La Chiesa, a livello ufficiale, non solo non riconosce ma condanna queste pratiche come residuo di antiche superstizioni pagane, tanto che a partire dal Medioevo, ha dato vita a una dura battaglia contro quelle che definiva pratiche diaboliche ed eretiche Eppure, per i guaritori l’intero rituale è profondamente investito di significati religiosi: il rituale ha inizio con un segno della croce, le formule magiche contengono riferimenti continui al cristianesimo e le preghiere che le accompagnano, sono preghiere cristiane. “Sono cose di Dio” è l’espressione più ricorrente nel corso delle interviste.
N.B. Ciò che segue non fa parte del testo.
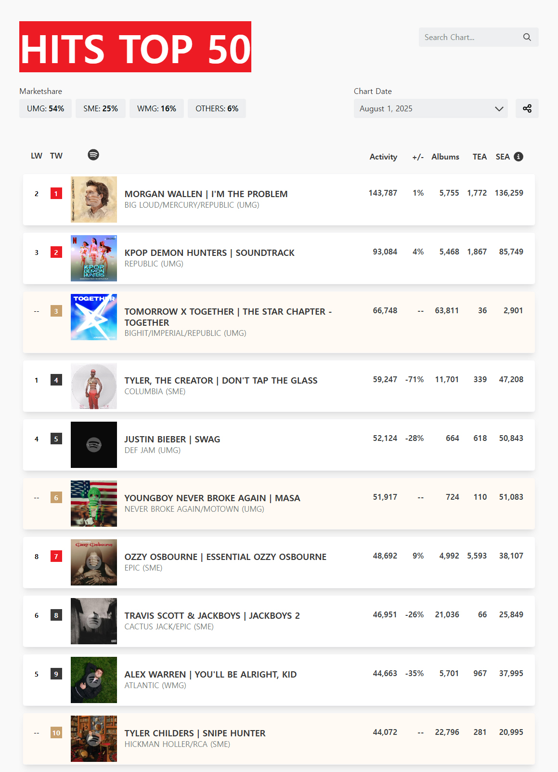Screen dimensions: 558x772
Task: Open KPop Demon Hunters soundtrack cover
Action: point(94,258)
In questo modo i guaritori ribadiscono con fermezza la bontà della propria azione, tracciando una profonda linea di demarcazione tra sé e i, purtroppo sempre più numerosi, truffatori.

– Infine, un’ultima curiosità: spesso quando si parla di malocchio e credenze simili si pensa che siano usanze solo del Sud Italia. Lei che viene da un paese del Nord (Lecco, ndr) ha riscontrato la diffusione di questo fenomeno anche dalle sue parti?

Quando si parla di malocchio non esiste alcuna distinzione geografica poiché esso è un fenomeno diffuso in tutto il mondo, dall’Europa, al Nord Africa, all’Asia… Anche in Italia, esso funge, se così si può dire, da filo di congiunzione tra le diverse regioni: è molto diffuso, oltre che al Sud, anche al Centro e al Nord. L’unica differenza riscontrata è che al Nord le persone sono fortemente restie a parlare di questi argomenti per paura di essere giudicati. Qui, invece, dopo un’iniziale e del tutto giustificata diffidenza, le persone hanno dimostrato una grande disponibilità nel raccontarmi un qualcosa di così delicato. La credenza nel malocchio continua ancora oggi a essere un fenomeno diffuso, anche se ben nascosto, proprio perché fornisce alle persone, ovunque esse si trovino, una risposta sempre attuale nei confronti della labilità dell’esistenza umana e della fragilità delle relazioni sociali. 
– Grazie, e buon ritorno sul Gargano.